Exactly the line that contains "Given: Switch to" and the lines following it to the end of the data are to be reproduced, and nothing more.

⟨

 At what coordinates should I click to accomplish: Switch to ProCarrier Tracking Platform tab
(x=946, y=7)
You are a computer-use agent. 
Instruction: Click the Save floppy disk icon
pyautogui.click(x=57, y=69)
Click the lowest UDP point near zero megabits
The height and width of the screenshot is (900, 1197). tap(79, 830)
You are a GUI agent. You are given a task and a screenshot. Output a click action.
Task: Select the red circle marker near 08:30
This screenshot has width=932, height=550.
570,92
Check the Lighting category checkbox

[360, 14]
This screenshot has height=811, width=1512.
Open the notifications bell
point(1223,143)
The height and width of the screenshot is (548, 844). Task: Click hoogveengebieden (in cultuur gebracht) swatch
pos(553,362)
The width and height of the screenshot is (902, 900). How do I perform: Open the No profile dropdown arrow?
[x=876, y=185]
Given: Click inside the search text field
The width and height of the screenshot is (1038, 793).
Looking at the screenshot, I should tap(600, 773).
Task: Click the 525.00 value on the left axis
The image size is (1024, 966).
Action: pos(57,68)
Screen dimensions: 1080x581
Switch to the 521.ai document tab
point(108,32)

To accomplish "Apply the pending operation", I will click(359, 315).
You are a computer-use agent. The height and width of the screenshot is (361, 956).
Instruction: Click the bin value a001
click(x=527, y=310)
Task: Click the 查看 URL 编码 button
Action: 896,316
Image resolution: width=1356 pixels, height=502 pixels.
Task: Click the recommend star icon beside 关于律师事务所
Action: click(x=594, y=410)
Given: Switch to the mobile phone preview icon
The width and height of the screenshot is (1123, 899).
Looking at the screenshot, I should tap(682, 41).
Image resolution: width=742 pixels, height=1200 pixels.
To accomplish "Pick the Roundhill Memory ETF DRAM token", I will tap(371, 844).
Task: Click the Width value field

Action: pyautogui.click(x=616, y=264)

⟩

Output
Given: Switch to the mobile phone preview icon
The width and height of the screenshot is (1123, 899).
Looking at the screenshot, I should tap(682, 41).
Image resolution: width=742 pixels, height=1200 pixels.
To accomplish "Pick the Roundhill Memory ETF DRAM token", I will tap(371, 844).
Task: Click the Width value field

Action: pyautogui.click(x=616, y=264)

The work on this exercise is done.